If you happen to employ VirtualBox as your virtual machine technology, chances are you’ve come across an instance or two where you’ve needed to resize the drive you’ve created for your virtual machine. If that’s the case, you’ve probably checked into the GUI for a setting option that might allow you to take care of that the easy way.

Unfortunately, that particular GUI control doesn’t exist. Sure you can attach a new drive to the VM, but growing the size of the main drive is beyond the scope of the GUI. Instead, you are relegated to the command line. Fortunately, the developers of VirtualBox have made this process quite simple. I will warn you, depending upon your guest operating system, you will have to follow through with extra steps (more on that in a bit). But first, let’s find out how to grow that original drive.

The VBoxManage command

The command we will be using is VBoxManage. I will be demonstrating on an Elementary OS host with a Ubuntu Server 16.04 guest. With that in mind, open up your terminal window and get ready to type.

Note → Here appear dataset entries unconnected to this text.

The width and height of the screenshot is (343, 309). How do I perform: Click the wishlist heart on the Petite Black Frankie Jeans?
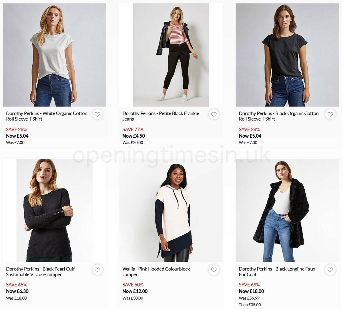click(x=214, y=114)
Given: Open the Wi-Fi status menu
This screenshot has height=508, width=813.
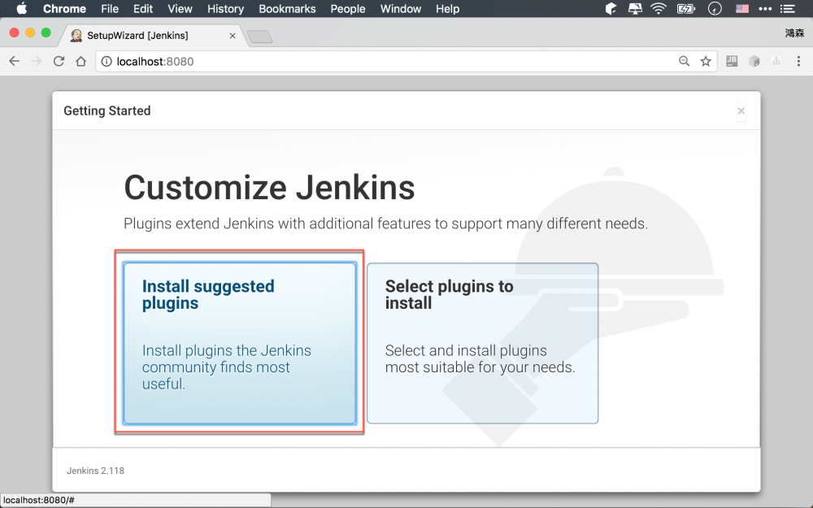Looking at the screenshot, I should [x=659, y=9].
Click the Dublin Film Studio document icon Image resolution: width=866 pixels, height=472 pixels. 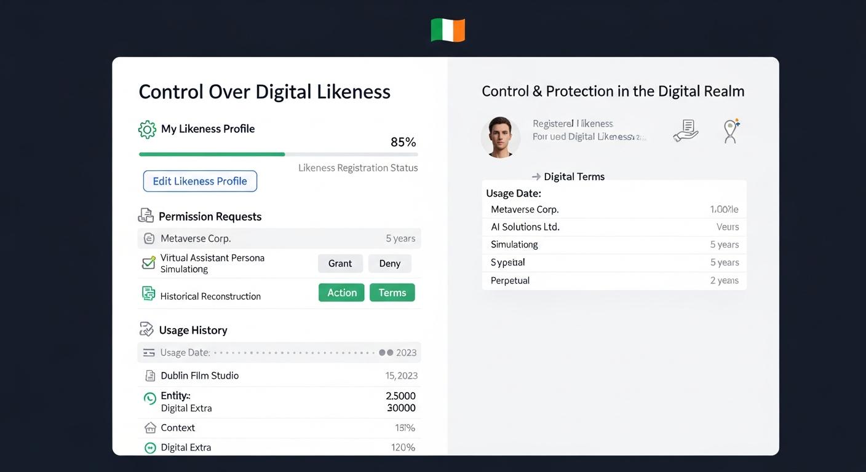coord(149,375)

I’m going to be resizing a VM named NGINX.vdi from its original 16GB to a 30GB disk. Surprisingly enough, you can manage this task if the virtual machine is either shutdown or in a paused state (however, not when it is running). To do this, the following command will be run (from within the directory housing the .vdi file):

VBoxManage modifyhd NGINX.vdi --resize 30000

Surprisingly enough, that command will complete very quickly. You can then go into the VirtualBox GUI, select the VM in question, click Settings | Storage, and see the size is now at (or very near) 30GB (Figure A).

Figure A

The virtual machine is now capable of a full 30GB. However, if you’re using a Linux host, you have to make use of a third-party tool to resize your virtual machine drive to have the full size available.

GParted

The tool you need is GParted. Download the .iso file. Once that is downloaded, shut down your VM, go into its settings and then click Storage. Click Controller: IDE in the Storage Tree, click the + button for Add new storage attachment, and then click Add Optical Drive (Figure B).

Figure B

Click Choose Disk, navigate to where you downloaded the GParted ISO, and select it. Click OK and then start the VM. This should now boot into GParted, where you can then resize the Linux partition to take advantage of the newly created space.

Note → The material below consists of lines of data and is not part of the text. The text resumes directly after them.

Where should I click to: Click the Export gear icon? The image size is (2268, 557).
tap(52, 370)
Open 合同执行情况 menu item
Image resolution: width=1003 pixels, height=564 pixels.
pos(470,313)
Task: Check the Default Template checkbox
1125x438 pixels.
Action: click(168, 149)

You must first right-click the active partition and select Deactivate. Once you’ve done that, you can then right click the partition and select Resize/Move and then resize the partition to use the unallocated space. Apply the changes, shut down the machine, remove the GParted ISO from the Storage Tree, and you’re good to go.

Very handy

This process will come in very handy, especially when you’ve miscalculated the space necessary for a virtual machine. With a few quick steps, you’ll have your VMs stretching their legs with enough room to grow.